» **Instructions to follow**:
Write the next part of the seismic first-break picking pipeline description below, picking up after its last sentence.

** start Text passage **

Automatic P-wave first-break picking for active-source (vertical-component) land
seismic, designed to produce physically-consistent traveltimes ready for traveltime
inversion (pyGIMLi .sgt) with no further human editing.
Trained on 33 manually-picked shot gathers and applied to the full 117-gather survey.
The pipeline is classical-first, learned-refined, physically-regularized:
- SEG-Y reader (
pick/segy_io.py) — parses Stryde source gathers, geometry from the dataset's custom trace-header bytes, honours the −100 ms recording delay. - Classical baseline (
pick/picker.py) — STA/LTA + AIC + energy-ratio with a velocity-prior search window. Unbiased but limited to ~3 ms MAD (energy detectors lag the human's first-motion convention and occasionally cycle-skip). - Supervised picker (
pick/ml_pick.py,pick/train_cv.py) — a 1-D U-Net (PhaseNet-style) that regresses an onset-probability bump, learning the human first-break convention from the 33 labelled gathers. Trained on Apple-Silicon GPU (MPS). An ensemble provides a disagreement signal for rejection. - Gating — "fewer but correct" (
pick/gate.py) — a pick is kept only if it clears a confidence floor, the ensemble agrees, and it fits a robust local moveout trend. - Moveout regularization (
pick/moveout.py) — per shot, a confidence-weighted LOESS + isotonic fit turns jittery independent picks into a smooth, monotonic, physically-consistent first-break curve (removes the ±1-sample grid jitter that arises from 1 ms sampling over 0.15 m receiver spacing), dropping off-curve picks. - Export (
pick/dataset.py) — writes a pyGIMLi.sgtreusing the original point indices; physically-invalid picks (t ≤ 0) are removed.

** end Text passage **
** start Recorded data **

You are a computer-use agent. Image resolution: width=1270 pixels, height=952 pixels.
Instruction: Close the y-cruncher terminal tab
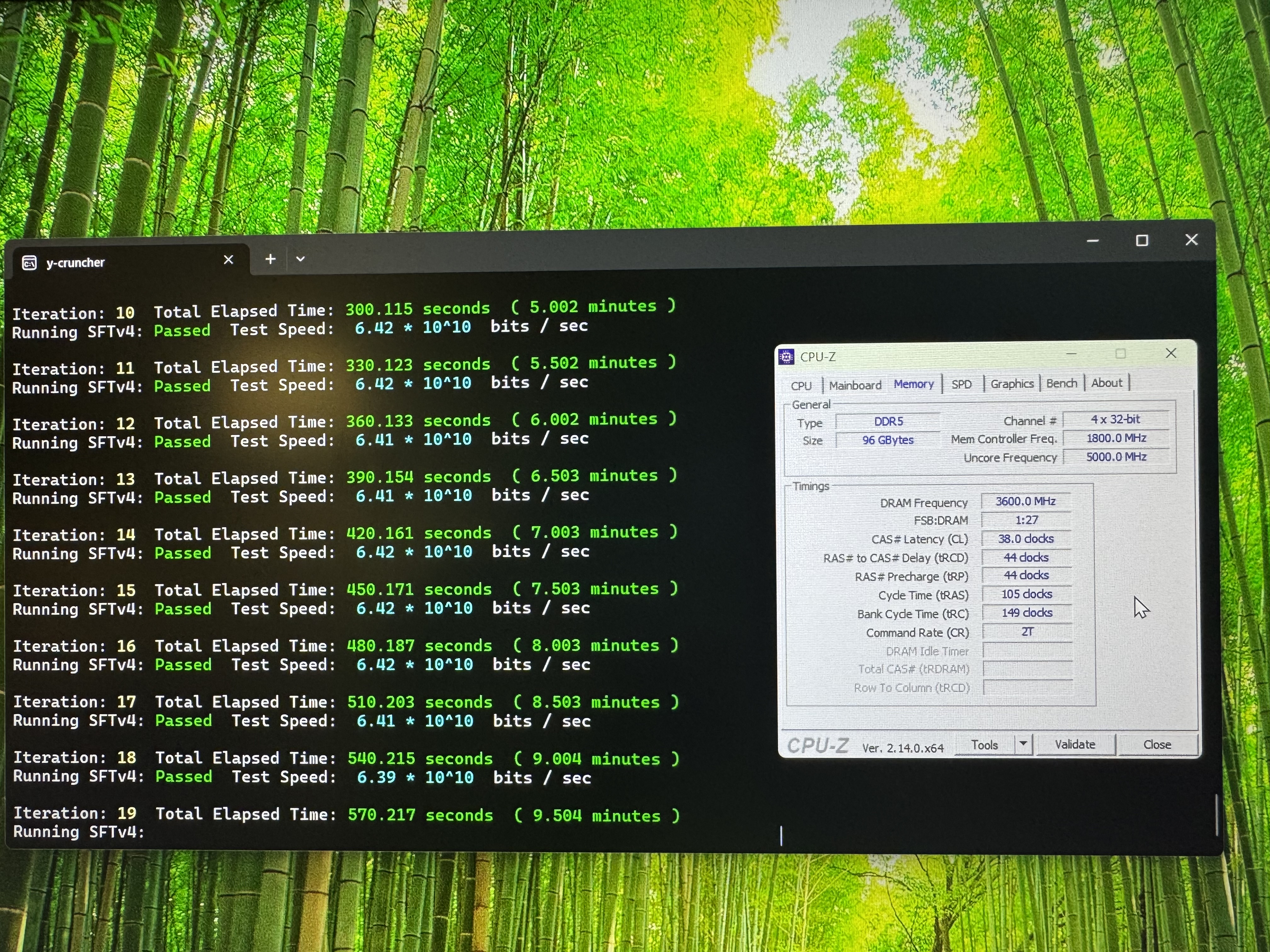coord(228,260)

** end Recorded data **

» **Answer below**:
Leave-shots-out cross-validation against the manual picks:
| Metric | Full coverage | Conf-gated (50%) |
|---|---|---|
| Median residual (bias) | +0.16 ms | — |
| MAD | 1.39 ms | 1.05 ms |
| within ±2 ms | 63% | 72% |
Label-free checks on the exported survey:
- Reciprocity (source↔receiver) median |Δt| = 1.68 ms (P90 5 ms).
- Moveout monotonic fraction = 0.96 for the auto picks (vs 0.66 for the raw manual picks) — the auto curves are smoother and more physical than the human's.
See out/fig_traveltimes.png, out/fig_gather_auto.png, out/fig_gather_manual.png.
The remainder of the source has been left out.